Yeah, that’s super-interesting. I wonder, as a follow-up to that if – so the language Kinyarwanda, if people in maybe that language community, and others, do you think that they would find more value in a voice application, versus a text application in the local language? What do you think provides the most value there?

Remy Muhire

Yeah, just to give you some context… A lot of people, especially in public areas, communicate using voice over WhatsApp. They’re using WhatsApp. So they tend to send more voice notes to people they’re chatting with in the local language. And people will prefer actually communicating through voice, and also seeking for information through voice.

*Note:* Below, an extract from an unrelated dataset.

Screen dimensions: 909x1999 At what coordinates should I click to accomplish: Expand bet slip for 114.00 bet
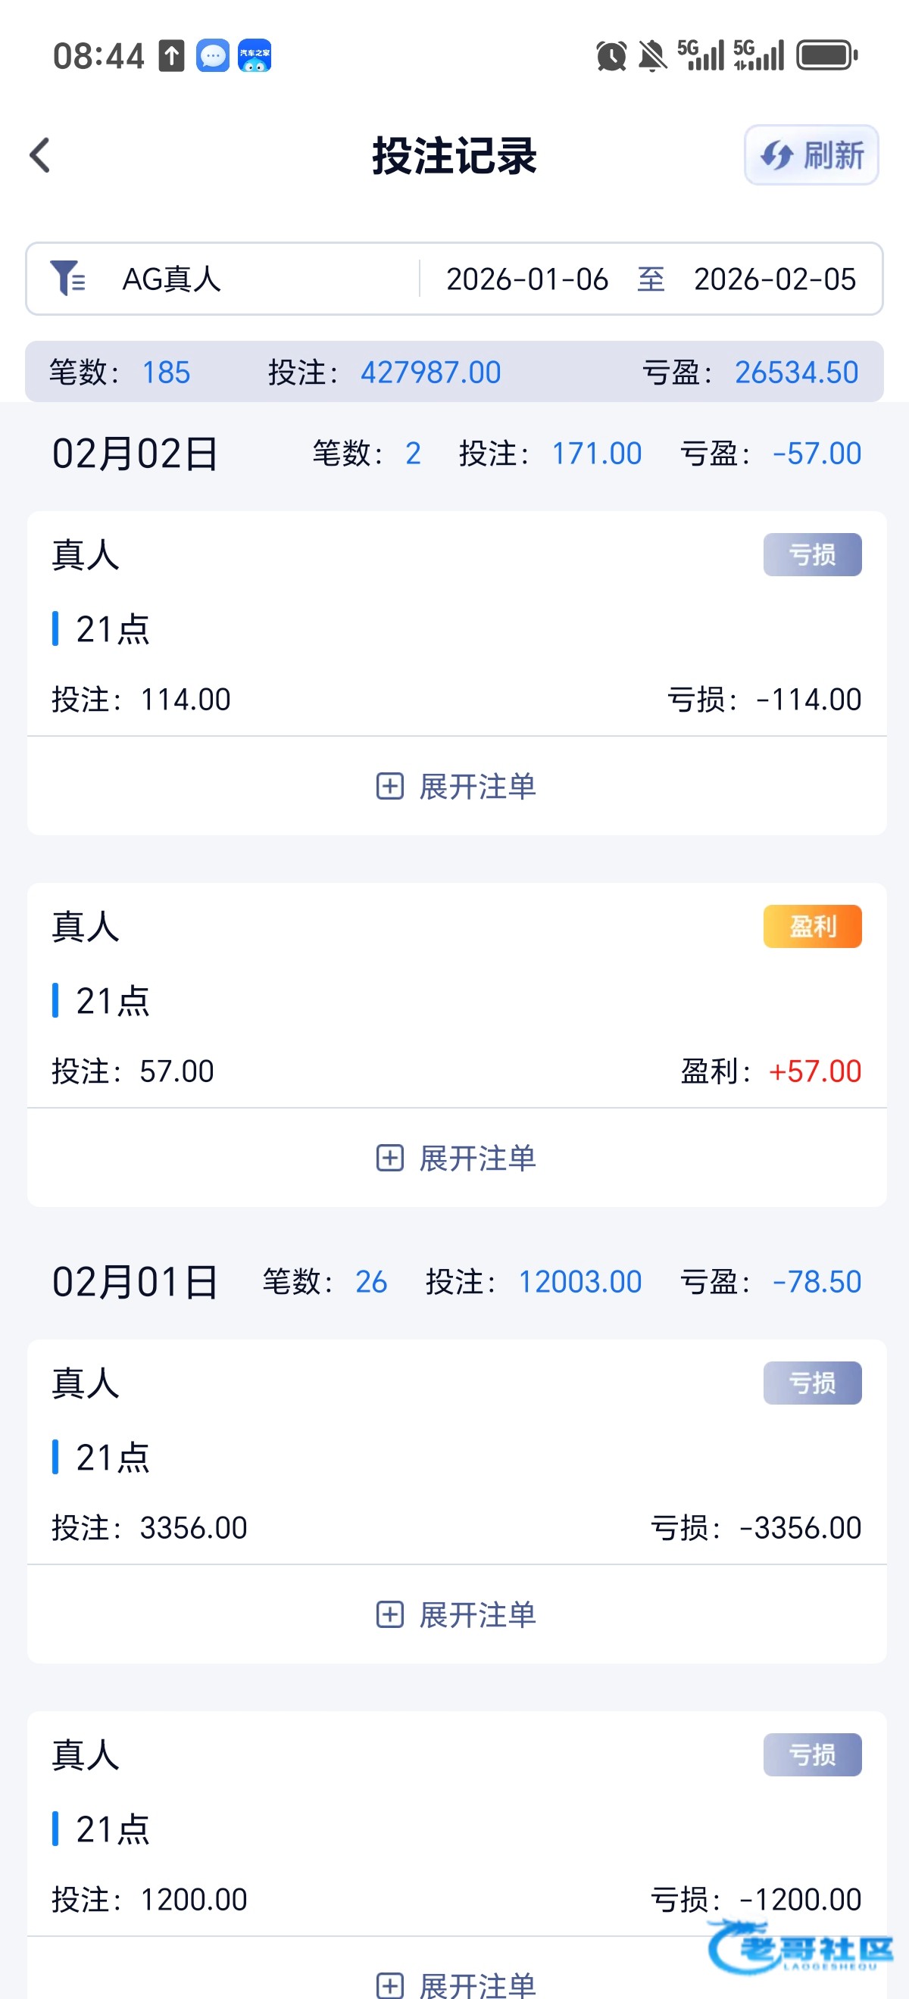456,786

Just a quick example - people will tend to call, especially telecommunication call centers, to seek information. Recently, with actually the crisis - these institutions in Rwanda [unintelligible 00:30:39.21] They’ve been actually receiving over 1,000 calls requesting information for Covid, for the Coronavirus. I think people will be seeking more value with voice, than actually testing, yeah.

Daniel Whitenack

Yeah, definitely. It seems like there’s a lot of great potential there. And I know that, of course, one of the things, like you were talking about some of the data that’s available in the language you’re working with… And I know Josh, you’ve worked a little bit with bias in datasets, and it seems like, of course, as data scarcity might be a problem with some of these lower-resource languages, there’s probably a heavy bias in those speech datasets for the lower-resource languages towards whatever it is - maybe it’s only males in the corpus, or only a very small representation of the potential accents in the data… You’ve done some work in this area; I remember reading a recent blog post about a dataset that you were working with to help researchers diagnose bias in speech datasets… Could you give us a little bit of an introduction to that work and what you’re doing there?

Josh Meyer

Yeah, I’d be happy to. I think that this question is a really important one, and it’s one that anybody working in language technology needs to think about, needs to face. Because whatever language technology you’re working with, this bias problem is going to be present.

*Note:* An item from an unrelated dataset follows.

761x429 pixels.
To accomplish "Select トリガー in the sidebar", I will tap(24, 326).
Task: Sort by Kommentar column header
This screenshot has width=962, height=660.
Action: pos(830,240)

[32:11] So the work that you’re referring to is the Artie Bias Corpus. It’s a corpus of English right now. It’s a subset of the Mozilla Common Voice Corpus that has been filtered so that we have demographic data for every audio clip in the speech corpus, and also we’ve done extra steps of validation to really ensure that the transcripts are 100% accurate.

So this dataset is about 1,700 audio clips. So it’s not enough for training, but it’s enough for diagnosing (as we call it) bias in your speech-to-text model. This is a hard problem to get at, when we talk about bias, to make it really concrete. The definition that we’ve basically come up with is if you have a speech-to-text model that performs statistically worse for a certain demographic group, then that model is said to be biased. So using this corpus, the Artie Bias Corpus, you can take any off-the-shelf speech recognition model and look at what is its accuracy - or word error rate, as we call it - for a certain demographic group. And we have information, thanks to Jenny and everybody at Common Voice, from people who opted in to self-identify their gender, their accent, and their age. Along any of those lines, you can look at how well your model performs on every group, versus every other group.

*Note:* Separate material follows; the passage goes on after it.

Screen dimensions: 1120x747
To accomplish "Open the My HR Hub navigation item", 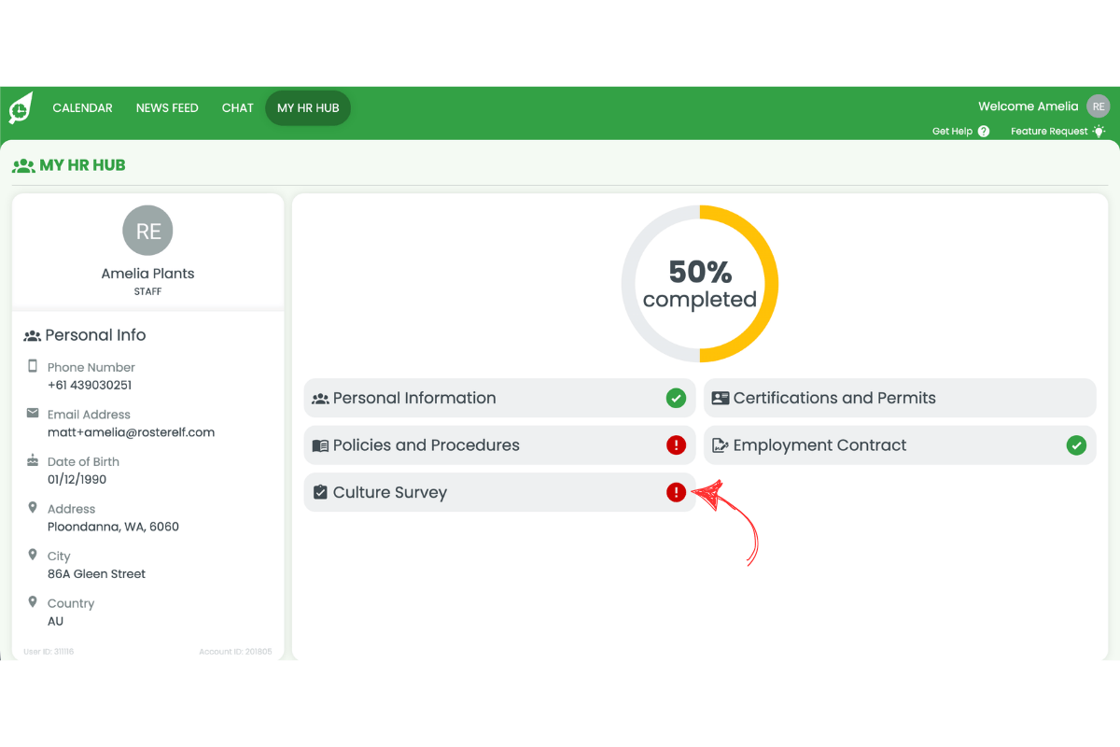I will [x=308, y=107].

The beginning of your question was “This problem with more underserved language communities - this problem becomes more exaggerated.” If you have a small sample from any distribution, the sample is more likely to be biased, especially if you’re collecting it in a biased way. So a lot of the language communities we have - they know about these problems and they’re working very hard.

Remy and the folks on the ground, working at Digital Umuganda - they have done a lot of work to make sure that the Kinyarwanda dataset is as balanced as possible. And they’ve done some really great things with that, especially for gender diversity.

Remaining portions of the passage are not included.